I wasnt catching much. After drilling 25-30 holes I found a hole with active feeding gills. I cought a 3-4" bluegill and put that on a tip up since I hadn't had a flag in 4hrs. Replaced that, and ran back to my shanty at 120pm ish. I cought a few more Small gills that weren't quite filletable and missed a bunch, by 155pm I had figured I had a 30min walk dragging gear behind me so I needed to pack it up and get goin to be on time to get kay from school. Checked and nope no flags, wait is that a flag well im not sure so I head over and I see the tip up almost down the hole and out of line. Immediatly I think fish on and start pulling in line. She had swam threw an entire weedbed, pulling line slowly I can feel some weight . The line broke free from the weeds an shortly after I see a decent sized head and bam she realized she was hooked and took off. After 5-6 runs I got her up the hole 2 different times, the last run I notice my knots are fraying so started to actually pull to keep her head up in the hole. She thrashes in the hole and breaks the #12lb test leader lin. The only thing I thought of was to Divebomb the hole and somehow I got my hand up her gill plate and threw her 4-5ft away from the hole, she was pinned in the snow!! I was shocked lol. Honestly thought she was 37-38inches and planned on releasing her. After 2 pics she was bleeding badly, I quickly decided to put her on the wall. Got home at 245pm and measured her. She measured 42" on the mark. I dont own a scale so what do you gator experts think? She was solid!!! I thought 15+



































I replaced the tip up to show ya how I found it. Just imagine theres no line haha


----------



## ma1979 (Oct 18, 2013)

Beautiful fish man!!!!!! I'd say close to 20. Major girth!!!!!
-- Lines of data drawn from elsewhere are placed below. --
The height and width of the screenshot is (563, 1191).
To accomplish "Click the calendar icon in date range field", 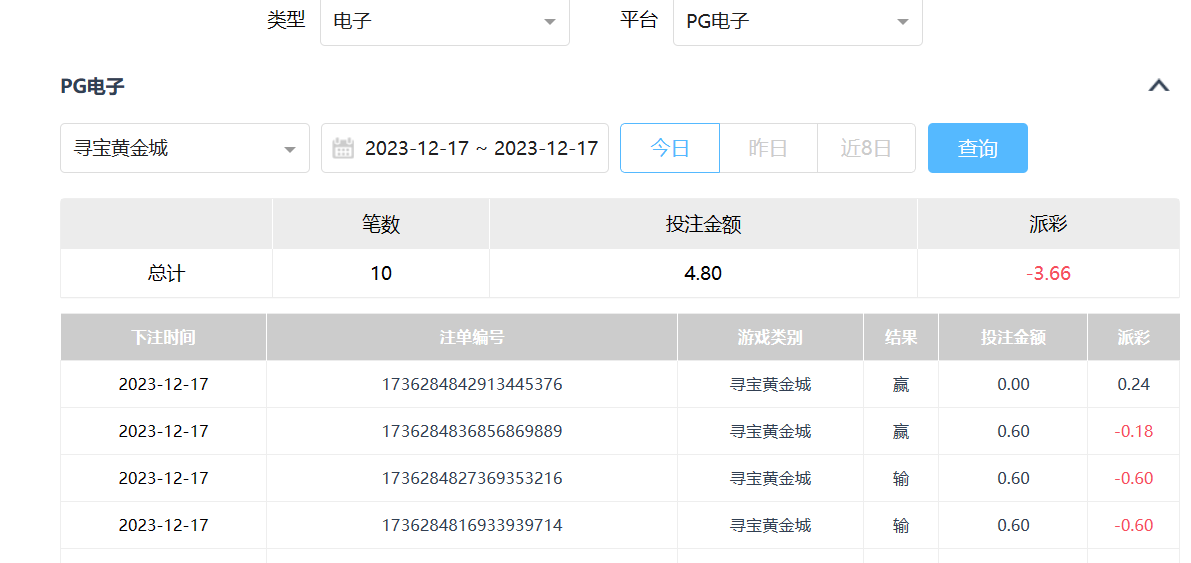I will coord(343,149).
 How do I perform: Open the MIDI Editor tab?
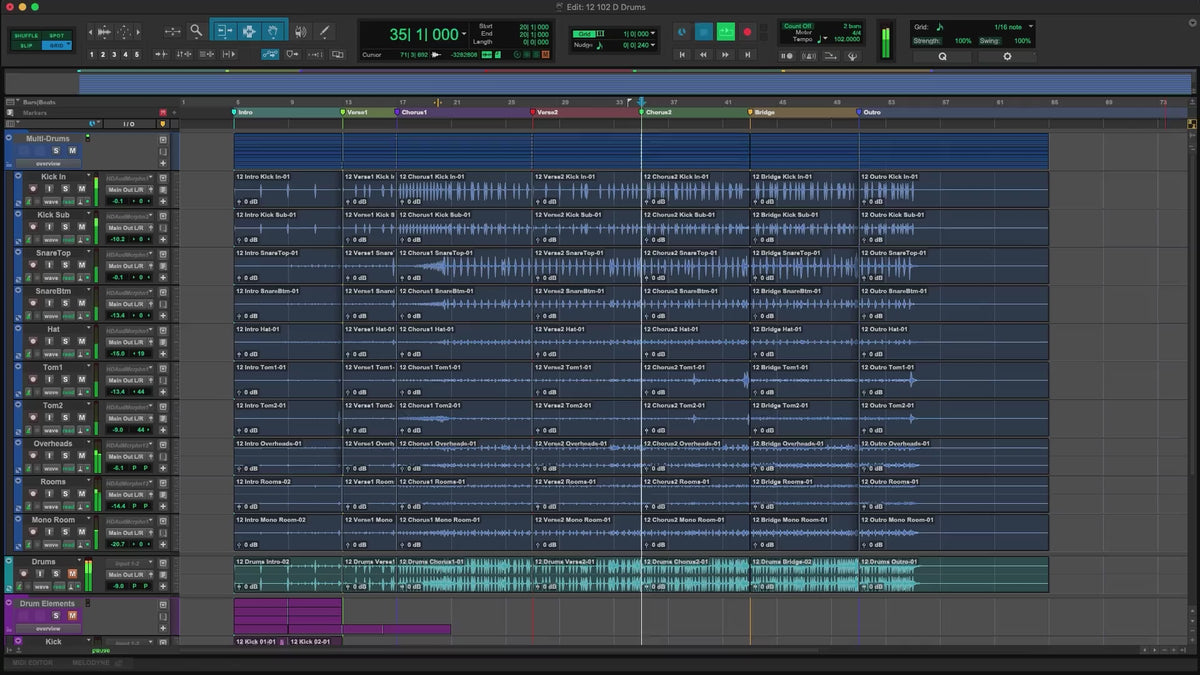33,663
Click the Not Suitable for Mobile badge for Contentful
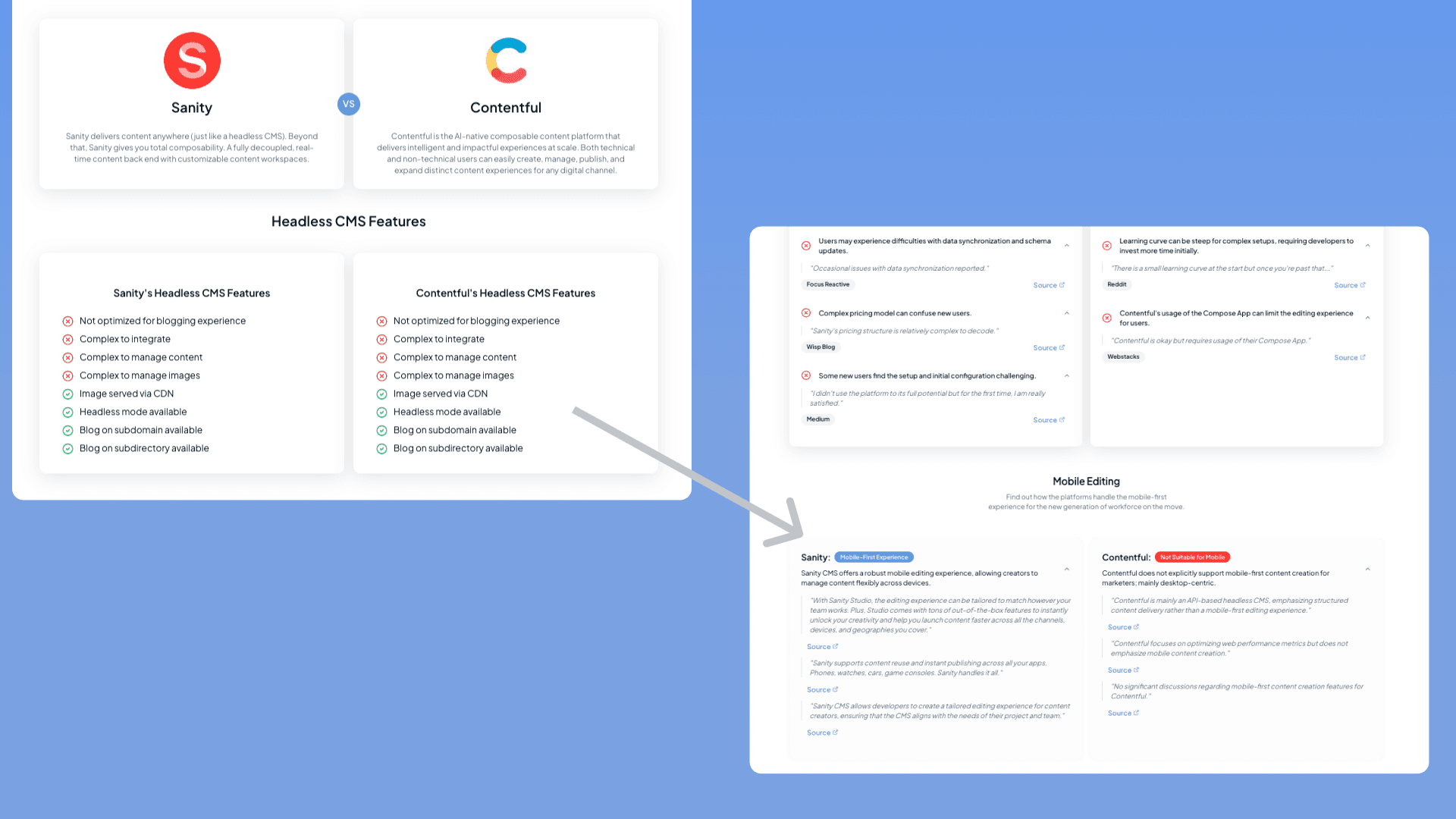 [x=1192, y=556]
Sent from my SCH-R530X using Ohub Campfire mobile app


----------



## fishonjr (Feb 16, 2006)

Beautiful fish! Thanks for sharing and congratulations on an outstanding HAWG!


----------



## Firefighter (Feb 14, 2007)

Nice fish!

I bet she's right around 20 lbs.

Congrats!


----------



## jrv (Nov 11, 2008)

That's an awesome fish! Great markings on her. Looks like 20lbs. 

Sent from my SPH-D710 using Ohub Campfire mobile app


----------



## Outdoor2daCore (Nov 8, 2010)

Definitely wall hanger IMO! Nice fish! 


Posted using Outdoor Hub Campfire


----------



## Gill'in time (Apr 20, 2012)

Awsome looking fish pretty for sure


----------



## MI.FISH-N-HUNTER (Feb 11, 2010)

Awesome Fish and great story, Congrats !

Sent from my VS910 4G using Ohub Campfire mobile app


----------



## turd_furguson (Apr 1, 2008)

Man that's sweet, did you ever catch any other pike close to that or know of big pike in the lake you were fishing?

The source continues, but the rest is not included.